Implementation:Evidentlyai Evidently Legacy Data Quality Preset
| Knowledge Sources | |
|---|---|
| Domains | Data Quality, Model Monitoring, Data Analysis |
| Last Updated | 2026-02-14 12:00 GMT |
Overview
The DataQualityPreset class is a metric preset that bundles dataset summary, per-column summary, and missing values analysis metrics for data quality monitoring.
Description
DataQualityPreset extends MetricPreset and generates a concise list of data quality metrics via its generate_metrics method. The preset always includes:
- DatasetSummaryMetric -- provides an overall summary of the dataset including row counts, column counts, and data types
- ColumnSummaryMetric (generated for each column) -- provides per-column statistics including distributions, missing values, and summary statistics. Uses generate_column_metrics helper to auto-generate one metric instance per column. The skip_id_column=True flag ensures ID columns are excluded from individual analysis.
- DatasetMissingValuesMetric -- analyzes missing value patterns across the entire dataset
An optional columns parameter allows restricting the analysis to a specific subset of columns.
Usage
Use this preset when you need a quick overview of data quality, including dataset-level summaries, per-column statistics, and missing value analysis. It is suitable for initial data exploration, ongoing data quality monitoring, and pre-training data validation.
Code Reference
Source Location
- Repository: Evidentlyai_Evidently
- File:
src/evidently/legacy/metric_preset/data_quality.py
Signature
class DataQualityPreset(MetricPreset):
class Config:
type_alias = "evidently:metric_preset:DataQualityPreset"
columns: Optional[List[str]]
def __init__(self, columns: Optional[List[str]] = None): ...

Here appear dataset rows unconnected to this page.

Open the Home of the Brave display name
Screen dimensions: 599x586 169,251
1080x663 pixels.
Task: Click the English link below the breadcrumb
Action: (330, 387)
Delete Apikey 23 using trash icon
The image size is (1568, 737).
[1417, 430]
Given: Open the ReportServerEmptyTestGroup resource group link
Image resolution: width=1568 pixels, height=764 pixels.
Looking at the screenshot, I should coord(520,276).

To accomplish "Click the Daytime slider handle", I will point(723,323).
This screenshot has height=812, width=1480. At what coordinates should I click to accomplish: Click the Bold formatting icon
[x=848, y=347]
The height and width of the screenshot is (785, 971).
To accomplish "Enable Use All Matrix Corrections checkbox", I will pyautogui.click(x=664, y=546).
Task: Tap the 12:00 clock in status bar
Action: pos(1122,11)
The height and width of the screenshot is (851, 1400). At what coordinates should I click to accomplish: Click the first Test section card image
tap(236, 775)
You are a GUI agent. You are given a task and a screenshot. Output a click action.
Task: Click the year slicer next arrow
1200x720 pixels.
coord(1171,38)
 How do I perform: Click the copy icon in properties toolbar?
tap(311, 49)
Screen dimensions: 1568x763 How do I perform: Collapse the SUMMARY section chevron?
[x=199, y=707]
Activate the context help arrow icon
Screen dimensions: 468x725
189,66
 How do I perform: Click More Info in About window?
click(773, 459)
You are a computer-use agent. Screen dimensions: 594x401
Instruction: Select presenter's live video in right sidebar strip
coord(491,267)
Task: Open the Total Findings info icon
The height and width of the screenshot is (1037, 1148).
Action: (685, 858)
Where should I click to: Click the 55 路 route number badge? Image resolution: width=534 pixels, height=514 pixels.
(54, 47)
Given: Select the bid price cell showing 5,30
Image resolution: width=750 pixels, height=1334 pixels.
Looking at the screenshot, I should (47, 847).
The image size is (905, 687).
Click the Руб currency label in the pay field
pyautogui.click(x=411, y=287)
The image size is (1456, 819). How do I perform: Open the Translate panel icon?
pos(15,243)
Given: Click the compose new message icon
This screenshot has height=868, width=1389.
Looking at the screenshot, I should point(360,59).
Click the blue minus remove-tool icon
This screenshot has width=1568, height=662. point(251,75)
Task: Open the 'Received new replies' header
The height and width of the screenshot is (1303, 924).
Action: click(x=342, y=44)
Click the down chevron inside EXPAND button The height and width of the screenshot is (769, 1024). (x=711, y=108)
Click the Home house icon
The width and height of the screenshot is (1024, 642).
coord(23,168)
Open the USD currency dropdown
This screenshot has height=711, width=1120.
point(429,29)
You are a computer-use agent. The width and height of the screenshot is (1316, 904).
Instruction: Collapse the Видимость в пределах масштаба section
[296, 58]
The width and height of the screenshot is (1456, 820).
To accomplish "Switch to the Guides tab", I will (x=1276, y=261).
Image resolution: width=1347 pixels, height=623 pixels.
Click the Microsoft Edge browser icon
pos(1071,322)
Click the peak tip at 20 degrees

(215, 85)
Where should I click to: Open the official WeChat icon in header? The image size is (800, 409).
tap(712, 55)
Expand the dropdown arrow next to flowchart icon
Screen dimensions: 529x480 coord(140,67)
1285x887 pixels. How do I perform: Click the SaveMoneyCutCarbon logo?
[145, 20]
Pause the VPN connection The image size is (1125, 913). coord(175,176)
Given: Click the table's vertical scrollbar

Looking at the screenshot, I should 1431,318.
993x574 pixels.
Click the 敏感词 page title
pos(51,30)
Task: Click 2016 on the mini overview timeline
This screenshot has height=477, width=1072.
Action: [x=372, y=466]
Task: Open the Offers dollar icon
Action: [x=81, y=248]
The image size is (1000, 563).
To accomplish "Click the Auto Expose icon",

def generate_metrics(self, data_definition: DataDefinition,
additional_data: Optional[Dict[str, Any]]) -> List[AnyMetric]: ...
Import
from evidently.legacy.metric_preset.data_quality import DataQualityPreset
I/O Contract
Inputs
| Name | Type | Required | Description |
|---|---|---|---|
| columns | Optional[List[str]] | No | List of columns to include in per-column summary analysis. If None, all columns (except ID columns) are analyzed. |
Outputs
| Name | Type | Description |
|---|---|---|
| metrics | List[AnyMetric] | A list containing DatasetSummaryMetric, a column metric generator for ColumnSummaryMetric, and DatasetMissingValuesMetric |
Usage Examples
from evidently.legacy.metric_preset.data_quality import DataQualityPreset
# Basic usage -- analyze all columns
preset = DataQualityPreset()
# Analyze specific columns only
preset = DataQualityPreset(columns=["age", "income", "category", "description"])